◆ Your objective: In the listing below, the answer starts at the line that has "Toggle sort arrow on Impressions column" and stops after the line that has "Expand the Breaks dropdown"; please repeat that part exactly and nothing more.

◆ Provided records:

========================================================================

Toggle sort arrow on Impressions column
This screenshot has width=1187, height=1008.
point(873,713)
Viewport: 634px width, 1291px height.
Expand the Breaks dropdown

========================================================================

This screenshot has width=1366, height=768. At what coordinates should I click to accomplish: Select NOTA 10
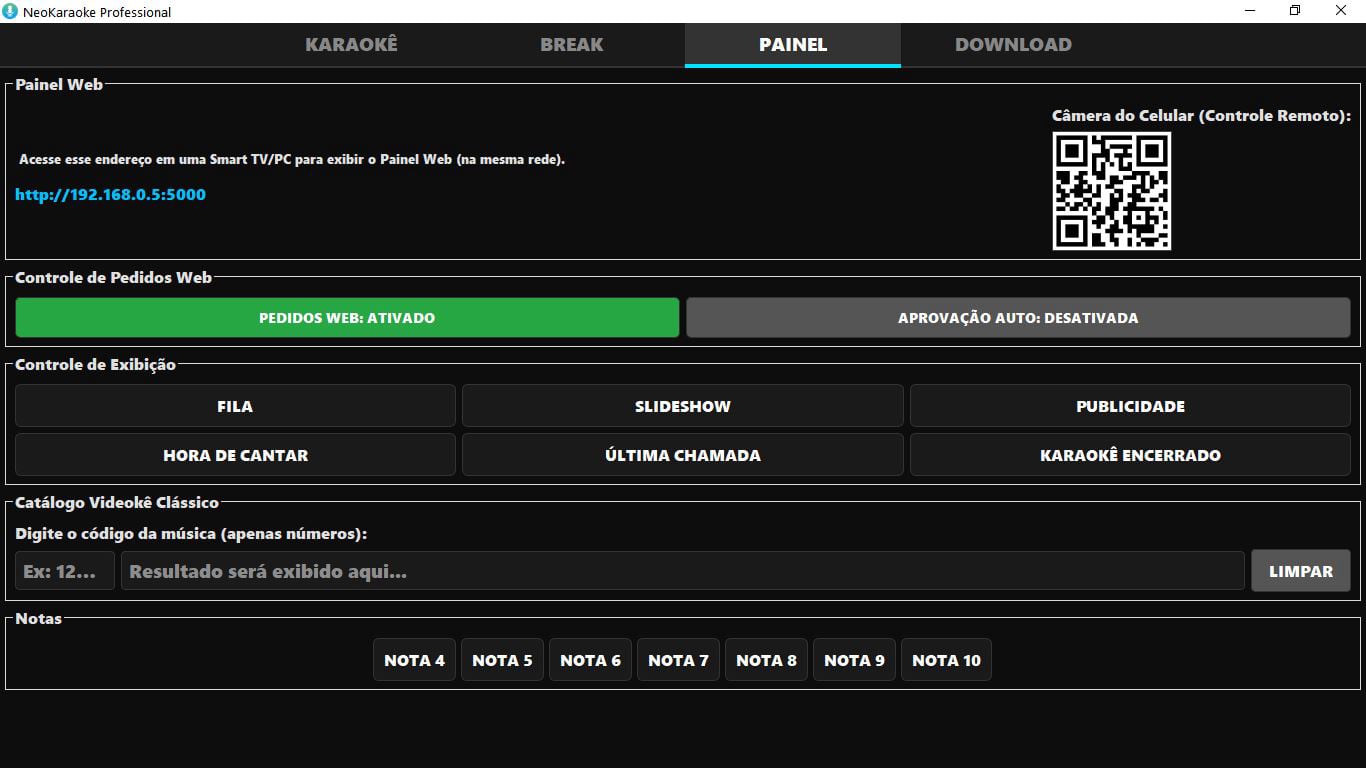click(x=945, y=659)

========================================================================

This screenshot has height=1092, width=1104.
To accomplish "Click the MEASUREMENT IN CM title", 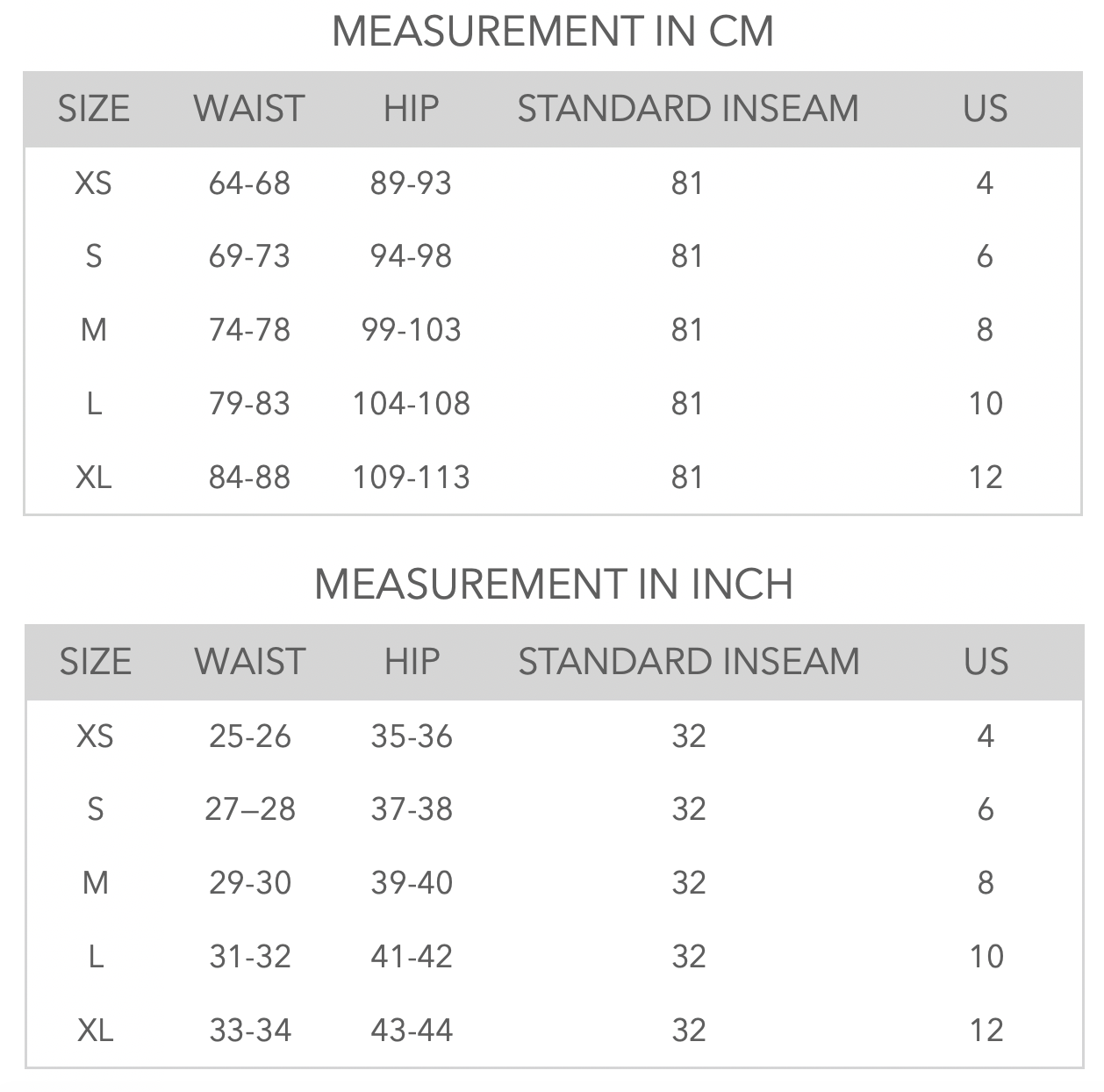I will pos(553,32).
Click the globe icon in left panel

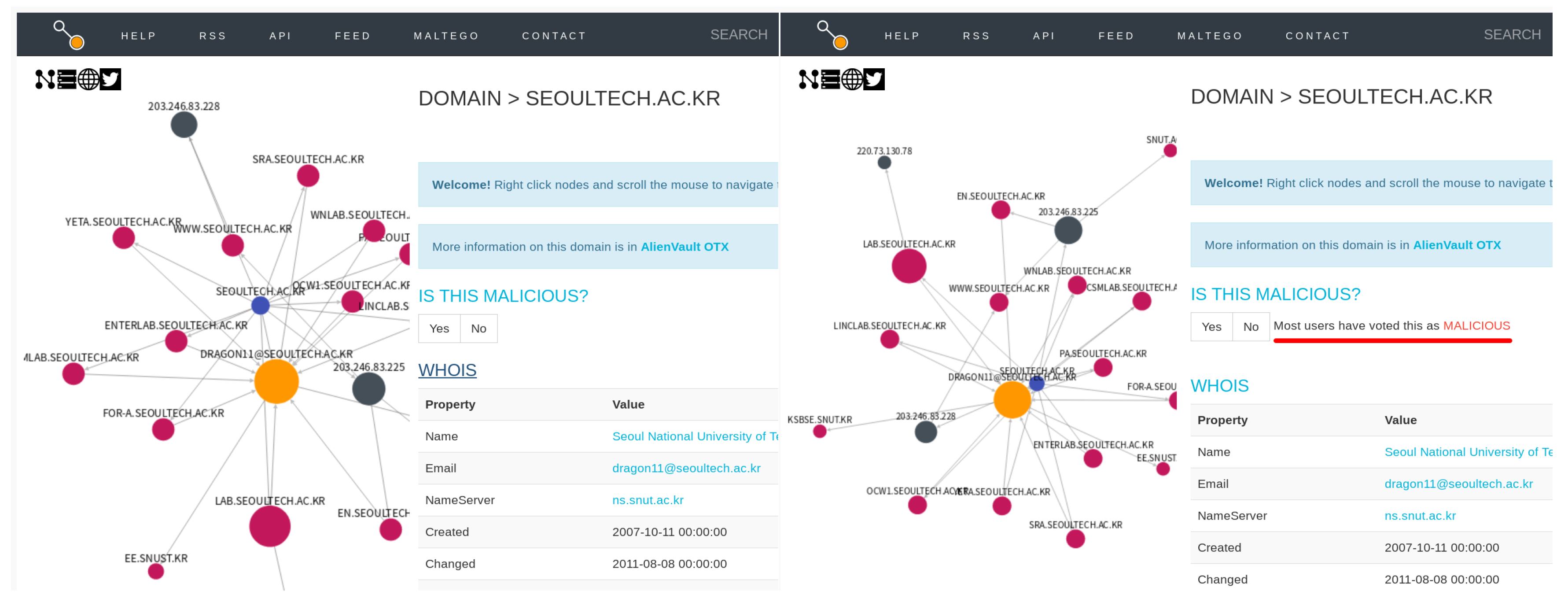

========================================================================

◆ Solution:
Toggle sort arrow on Impressions column
This screenshot has width=1187, height=1008.
point(873,713)
Viewport: 634px width, 1291px height.
Expand the Breaks dropdown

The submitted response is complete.